▶ Reading passage
For example, if we give GPT-2 a lot of examples that include the word "translate" and strings in the source and target languages, GPT-2 will learn that this is the correct output format. This means that if we give it a sentence in the source language and the target language, it will automatically generate a translation that fulfills the latent task it learned. We want to use this same approach for generating quest dialog.

We wanted to use a data set that not only included raw text strings from the game, but also had metadata about those strings. This would allow us to use the metadata to structure the task for GPT-2. For example, we could say "give us quest dialogue given this quest title and quest objective." We could also train GPT-2 to generate the quest title and objective given a piece of quest dialogue.

Generating World of Warcraft quests

We used the World of Warcraft quest database to create data points with the structure of "start of text," "title," "objective," "NPC dialogue," and "end of text." This information is shown to the player when they start a quest or subquest. By feeding GPT-2 enough of these data points, it will become a NPC quest dialogue generator.

We generated a bunch of quests using GPT-2 and mixed them with original World of Warcraft quests written by humans. We asked 32 people to rate the quests on several aspects, which is a common evaluation method in computational creativity. On average, the generated quests were rated worse than the handwritten quests, but in two out of five categories, the differences were not significant. We also found that in some cases, the generated quests had a wider range of content quality than the handwritten quests. This means that in some cases, a generated quest might be rated higher in quality than a human-written one. This suggests that GPT-2 can be successfully used for human-computer co-creation.

Overall, these results were not surprising, but they were encouraging. This was only a pilot project, and we found that picking the right data set and looking at the limitations of this approach are more interesting than the approach itself, as many people have used similar methods for fine-tuning GPT-2.

What can we learn from this?

The new contribution of this work is not the approach itself, but rather exploring how we can generalize a large scale language model trained on game data to other games and video game genres. For example, we trained GPT-2 on World of Warcraft quests and used it to create more World of Warcraft quests or dialogue. But what would happen if we used the same language model to create content for a Star Wars game, My Little Pony game, or a Dungeons & Dragons game, which are similar but not the same as World of Warcraft? This is an interesting area for future research.

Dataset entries
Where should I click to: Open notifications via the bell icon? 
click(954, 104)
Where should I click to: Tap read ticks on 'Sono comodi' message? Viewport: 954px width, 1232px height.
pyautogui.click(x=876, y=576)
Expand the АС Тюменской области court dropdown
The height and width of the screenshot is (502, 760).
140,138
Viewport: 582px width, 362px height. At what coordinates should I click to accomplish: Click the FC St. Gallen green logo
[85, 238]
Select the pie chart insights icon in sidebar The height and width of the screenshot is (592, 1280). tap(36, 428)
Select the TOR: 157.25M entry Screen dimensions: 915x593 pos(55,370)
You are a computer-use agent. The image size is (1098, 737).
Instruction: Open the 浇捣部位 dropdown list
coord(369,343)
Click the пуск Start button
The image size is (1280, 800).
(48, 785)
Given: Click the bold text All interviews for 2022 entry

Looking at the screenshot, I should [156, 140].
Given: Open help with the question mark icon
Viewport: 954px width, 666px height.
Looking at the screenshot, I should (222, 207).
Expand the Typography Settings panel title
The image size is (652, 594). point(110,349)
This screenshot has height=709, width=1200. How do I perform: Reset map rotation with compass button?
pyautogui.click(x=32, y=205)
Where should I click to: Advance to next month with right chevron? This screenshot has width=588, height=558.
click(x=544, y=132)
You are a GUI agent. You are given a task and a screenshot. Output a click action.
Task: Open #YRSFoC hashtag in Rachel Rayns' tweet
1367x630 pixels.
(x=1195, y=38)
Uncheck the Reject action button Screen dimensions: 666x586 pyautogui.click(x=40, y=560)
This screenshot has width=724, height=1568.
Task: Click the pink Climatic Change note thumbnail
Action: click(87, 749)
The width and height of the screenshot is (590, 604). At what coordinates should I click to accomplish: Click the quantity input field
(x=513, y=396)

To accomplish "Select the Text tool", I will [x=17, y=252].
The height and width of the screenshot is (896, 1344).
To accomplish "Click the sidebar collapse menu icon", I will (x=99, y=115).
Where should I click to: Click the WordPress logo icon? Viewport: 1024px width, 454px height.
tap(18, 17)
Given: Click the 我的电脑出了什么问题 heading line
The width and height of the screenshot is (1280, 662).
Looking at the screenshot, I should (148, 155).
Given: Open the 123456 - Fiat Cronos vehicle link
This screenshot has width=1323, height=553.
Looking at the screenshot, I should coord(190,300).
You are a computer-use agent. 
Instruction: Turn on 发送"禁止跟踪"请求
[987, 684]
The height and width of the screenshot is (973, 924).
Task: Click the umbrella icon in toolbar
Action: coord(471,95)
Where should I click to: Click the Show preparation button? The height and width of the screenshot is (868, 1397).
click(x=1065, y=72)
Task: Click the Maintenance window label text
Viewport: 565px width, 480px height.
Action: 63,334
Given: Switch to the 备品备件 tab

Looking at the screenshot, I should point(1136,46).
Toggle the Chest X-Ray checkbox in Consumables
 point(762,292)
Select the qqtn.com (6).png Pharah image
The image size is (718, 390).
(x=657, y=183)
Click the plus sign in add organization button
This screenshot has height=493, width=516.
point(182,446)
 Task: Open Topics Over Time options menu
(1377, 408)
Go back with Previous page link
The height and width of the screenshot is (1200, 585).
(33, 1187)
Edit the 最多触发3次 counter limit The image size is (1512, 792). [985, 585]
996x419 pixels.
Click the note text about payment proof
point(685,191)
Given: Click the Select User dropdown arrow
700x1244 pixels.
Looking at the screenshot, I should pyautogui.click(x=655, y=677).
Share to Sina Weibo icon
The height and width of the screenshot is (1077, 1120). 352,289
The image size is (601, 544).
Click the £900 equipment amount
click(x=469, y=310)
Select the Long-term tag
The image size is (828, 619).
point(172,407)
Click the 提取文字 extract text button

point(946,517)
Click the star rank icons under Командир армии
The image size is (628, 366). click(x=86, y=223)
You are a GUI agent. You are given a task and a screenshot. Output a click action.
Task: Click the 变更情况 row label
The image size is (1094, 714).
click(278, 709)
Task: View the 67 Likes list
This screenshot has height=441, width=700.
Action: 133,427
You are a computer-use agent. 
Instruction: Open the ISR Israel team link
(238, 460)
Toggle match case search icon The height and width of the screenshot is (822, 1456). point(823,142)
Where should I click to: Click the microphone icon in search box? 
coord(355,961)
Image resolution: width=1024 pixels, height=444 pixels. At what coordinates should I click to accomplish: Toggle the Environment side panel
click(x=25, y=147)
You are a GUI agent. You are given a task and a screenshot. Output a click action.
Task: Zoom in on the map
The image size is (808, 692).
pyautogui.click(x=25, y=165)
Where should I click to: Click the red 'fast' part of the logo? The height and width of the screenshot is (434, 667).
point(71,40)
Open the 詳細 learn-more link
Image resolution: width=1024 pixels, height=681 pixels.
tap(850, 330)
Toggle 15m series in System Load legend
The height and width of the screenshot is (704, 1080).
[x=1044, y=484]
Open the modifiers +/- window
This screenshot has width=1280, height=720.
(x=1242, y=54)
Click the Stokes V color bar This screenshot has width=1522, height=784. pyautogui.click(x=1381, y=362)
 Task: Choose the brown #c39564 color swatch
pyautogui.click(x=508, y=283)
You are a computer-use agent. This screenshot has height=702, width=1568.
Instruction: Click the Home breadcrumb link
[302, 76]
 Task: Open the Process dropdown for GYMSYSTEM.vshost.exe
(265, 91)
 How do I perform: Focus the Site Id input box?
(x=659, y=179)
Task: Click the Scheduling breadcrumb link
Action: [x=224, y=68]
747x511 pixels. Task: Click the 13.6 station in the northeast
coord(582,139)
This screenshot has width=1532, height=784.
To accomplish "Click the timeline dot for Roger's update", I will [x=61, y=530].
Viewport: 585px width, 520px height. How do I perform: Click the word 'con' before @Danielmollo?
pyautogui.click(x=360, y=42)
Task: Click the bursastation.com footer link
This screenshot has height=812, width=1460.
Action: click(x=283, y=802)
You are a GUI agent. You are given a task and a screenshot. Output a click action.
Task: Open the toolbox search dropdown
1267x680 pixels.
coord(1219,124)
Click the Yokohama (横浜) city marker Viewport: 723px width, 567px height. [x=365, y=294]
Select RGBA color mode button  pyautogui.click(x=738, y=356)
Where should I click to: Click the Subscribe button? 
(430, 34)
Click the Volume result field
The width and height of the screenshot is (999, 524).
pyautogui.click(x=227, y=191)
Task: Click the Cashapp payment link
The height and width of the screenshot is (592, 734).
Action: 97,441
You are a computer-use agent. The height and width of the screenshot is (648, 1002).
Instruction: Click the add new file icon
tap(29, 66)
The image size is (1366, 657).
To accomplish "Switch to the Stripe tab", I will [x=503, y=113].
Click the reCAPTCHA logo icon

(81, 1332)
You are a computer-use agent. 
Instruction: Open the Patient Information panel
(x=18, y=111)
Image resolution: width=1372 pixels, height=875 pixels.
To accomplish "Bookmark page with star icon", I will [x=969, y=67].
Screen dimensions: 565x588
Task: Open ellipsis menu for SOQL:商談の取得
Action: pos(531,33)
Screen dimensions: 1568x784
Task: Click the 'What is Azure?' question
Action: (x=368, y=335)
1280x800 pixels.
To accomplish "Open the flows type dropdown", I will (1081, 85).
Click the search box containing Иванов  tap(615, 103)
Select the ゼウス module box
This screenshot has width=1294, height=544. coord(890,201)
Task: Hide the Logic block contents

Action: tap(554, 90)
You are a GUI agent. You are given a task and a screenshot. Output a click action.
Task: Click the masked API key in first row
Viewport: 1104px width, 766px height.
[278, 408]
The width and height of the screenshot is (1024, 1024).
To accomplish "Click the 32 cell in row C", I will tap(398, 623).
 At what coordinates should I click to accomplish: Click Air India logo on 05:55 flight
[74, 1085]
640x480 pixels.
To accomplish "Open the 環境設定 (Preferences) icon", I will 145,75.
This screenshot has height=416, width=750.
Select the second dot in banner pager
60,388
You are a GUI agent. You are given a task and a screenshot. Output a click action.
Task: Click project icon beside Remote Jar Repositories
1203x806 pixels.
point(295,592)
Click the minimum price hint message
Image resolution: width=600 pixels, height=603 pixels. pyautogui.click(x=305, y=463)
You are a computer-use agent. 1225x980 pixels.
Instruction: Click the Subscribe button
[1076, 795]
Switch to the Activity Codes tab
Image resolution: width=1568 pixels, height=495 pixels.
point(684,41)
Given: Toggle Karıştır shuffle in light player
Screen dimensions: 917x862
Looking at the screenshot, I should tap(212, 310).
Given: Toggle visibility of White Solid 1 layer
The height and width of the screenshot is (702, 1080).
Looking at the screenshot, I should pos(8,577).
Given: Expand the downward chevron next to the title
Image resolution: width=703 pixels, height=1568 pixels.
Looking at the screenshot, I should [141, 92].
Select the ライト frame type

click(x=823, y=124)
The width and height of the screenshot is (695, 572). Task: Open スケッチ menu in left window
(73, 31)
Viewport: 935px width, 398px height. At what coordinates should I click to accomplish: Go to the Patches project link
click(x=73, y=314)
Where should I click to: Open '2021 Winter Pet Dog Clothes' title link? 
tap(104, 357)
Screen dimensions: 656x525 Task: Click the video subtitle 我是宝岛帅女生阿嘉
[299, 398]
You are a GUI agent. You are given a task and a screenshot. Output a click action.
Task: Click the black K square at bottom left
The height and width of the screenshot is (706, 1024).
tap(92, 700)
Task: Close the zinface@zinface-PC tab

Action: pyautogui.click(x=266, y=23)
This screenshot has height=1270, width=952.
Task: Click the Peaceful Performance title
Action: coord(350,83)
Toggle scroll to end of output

▶ Task list
1. Copy the part of the quest-generation article that starts at "For example, if" and ends at "generating quest dialog.".
2. According to the quest-generation article, how many people were asked to rate the quests?
3. Pick up the quest-generation article after its last sentence and keep writing.

▶ Responses per task
1.
For example, if we give GPT-2 a lot of examples that include the word "translate" and strings in the source and target languages, GPT-2 will learn that this is the correct output format. This means that if we give it a sentence in the source language and the target language, it will automatically generate a translation that fulfills the latent task it learned. We want to use this same approach for generating quest dialog.

2. 32 people.

3.
It is important to consider other models besides GPT-2. While GPT-2 was initially chosen for its accessibility to non-experts, it has limitations, such as its large size and limited language support. I would be interested in seeing similar research projects using models like BERT, which supports multiple languages and is being developed to be smaller and more efficient. The Google BERT team is also researching this direction, whereas OpenAI is focusing on making larger and larger language models, such as GPT-3. Both approaches have merit and are worth researching.

Finally I would like to experiment with incorporating more information about the player or player character into each data point. This could be useful for generating more personalized or adaptive content. This could potentially be used for creating adaptive games that can change and respond to the player's actions or choices. It would be interesting to explore this further and see how it can influence the generated content.


In conclusion, this project shows that it is possible to use GPT-2 for human-computer co-creation. It is a promising first try and can be expanded in many ways. Making machine learning tools more accessible to game developers, as well as providing high-quality video game text corpora with metadata, would be beneficial for research in both procedural content generation and natural language generation. Additionally, exploring how we can generalize and transfer large language models to be reused across multiple games, genres, and domains is a valuable direction for future research.

Thank you very much and I'll be happy to answer any questions you have.